Let us analyse what happened. If I had started by saying that I was negotiating with the government, asking for one million dollars to establish an award with which people’s lives could be approved with drones, the answer would have been “You are crazy.”

That would have been the answer even if I had been certain of success. Instead, we based the process on what already existed, conducted various experiments to see how people responded to them, identified the potential responses and turned an area into a creative opportunity, which we did not even know existed. As I mentioned earlier, this state exhibition was called the Museum of the Future. The first was dedicated to the drones and turned out to be very interesting, but reached very few people.

However, it became a reference point and proof of the need for such events. The following year, we raised more funds and had a greater plan following a smart city environment where people could walk in and test things like cars driving themselves, teachers with artificial intelligence, personalised supply of drugs, playful education and health.

This generated a lot of public support. It was opened by the Prime Minister himself in front of 5,000 CEOs and ministers, and administrative officers came to take part in it from all regions of the world. After that, Dubai decided to invest in a permanent Museum of the Future. The building is already being constructed and will be opened at the end of 2017 with the objective of becoming the centre of development without maps. It will be characterised by prototype development, finding opportunities, tests, processing of the responses of the market and the world, and flexible spending on positive responses.

“If you wish to live effectively in this world, you must fully transform your previous way of thinking.”

This will be a special building with an interesting feature: certain parts of the building will be made with 3D printing by the company that was attracted to Dubai during one of the first discussions in a coffee house. It is an interesting story of how these principles can create an unexpected powerful result without plans.

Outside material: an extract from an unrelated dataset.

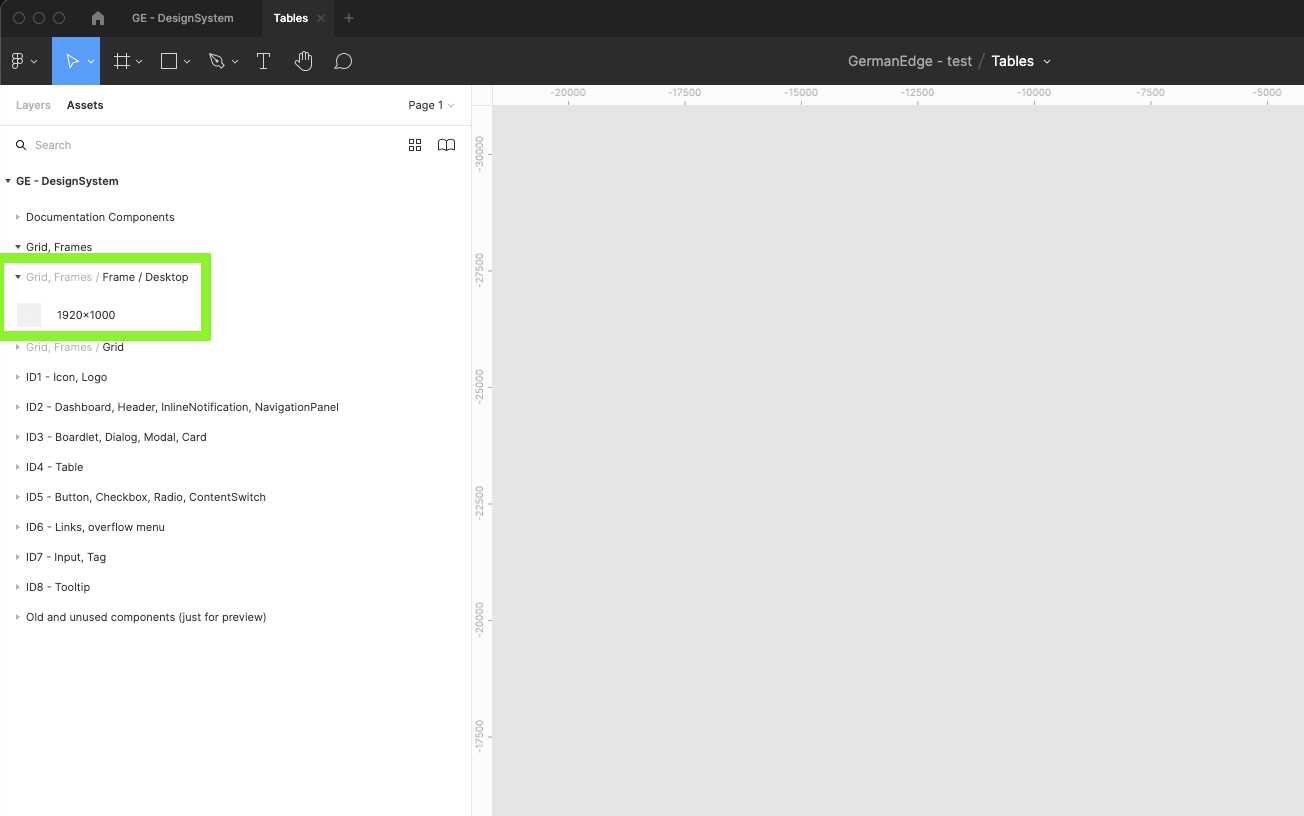Select the Comment tool
This screenshot has height=816, width=1304.
pyautogui.click(x=343, y=61)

At the beginning we would have been unable to define these as objectives, and we would not have known how to reach them. We had no budget or licences, and therefore the most my team and I could do was to project and anticipate the legal and licensing issues. Let us look at this for a moment. This could be the method whereby we learned to plan our strategies, as it exists in BA and MA training. You start with what you would like to achieve, select the best way to reach it, and then find tools for how to do it.

BUILDING CONNECTIONS, ACTION, REPETITION

I believe that the way we currently live in the world is less and less effective, and if you still wish to live effectively in this world, you must fully transform your previous way of thinking. Start with the tools that are accessible! Let us take a look at the modes that provide an opportunity for work and the strategic opportunities available to us and only then start thinking of where we could get to as a result. This is a flexible approach to strategy that fundamentally assumes a world without maps. Well, this is a very interesting part of the story. With an hour of imagination, we can make a substantial change in the world, and we have a certain level of understanding of where it can lead.

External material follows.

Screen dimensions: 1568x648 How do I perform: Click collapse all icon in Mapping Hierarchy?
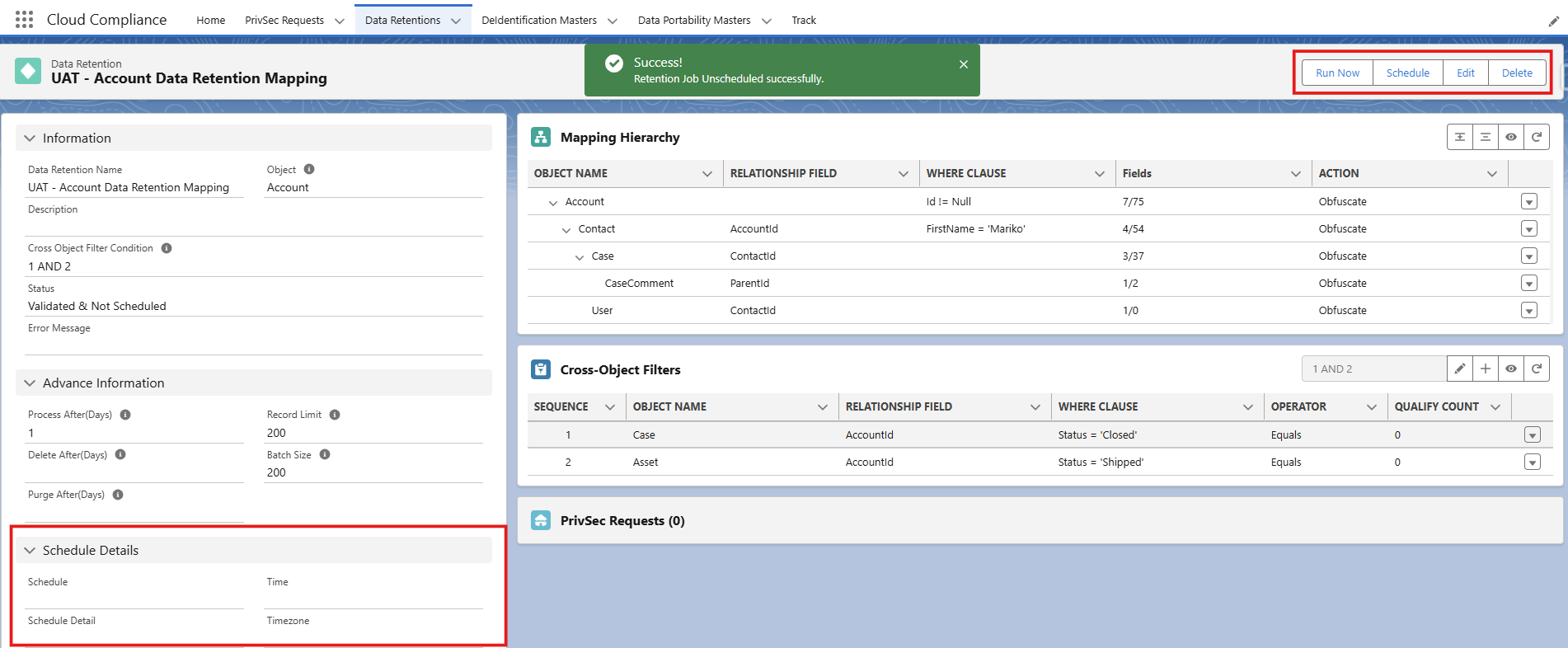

There are only a few institutions that accept this space, full of ideas. Central banks could be such, a few prime ministers and huge companies like Apple. Still, most of them do not live in the same space, and I would dispute whether truly effective ideas are created in their space. I would like to finish with a final thought. Unpredictable control is the key to efficiency in this dynamically changing world. This does not only mean that we are not aware of the rules; the rules also change from one month to the next.

The only thing you can do is to find partners who share your ideas and use your resources on the positive feedback of experiments, then start again.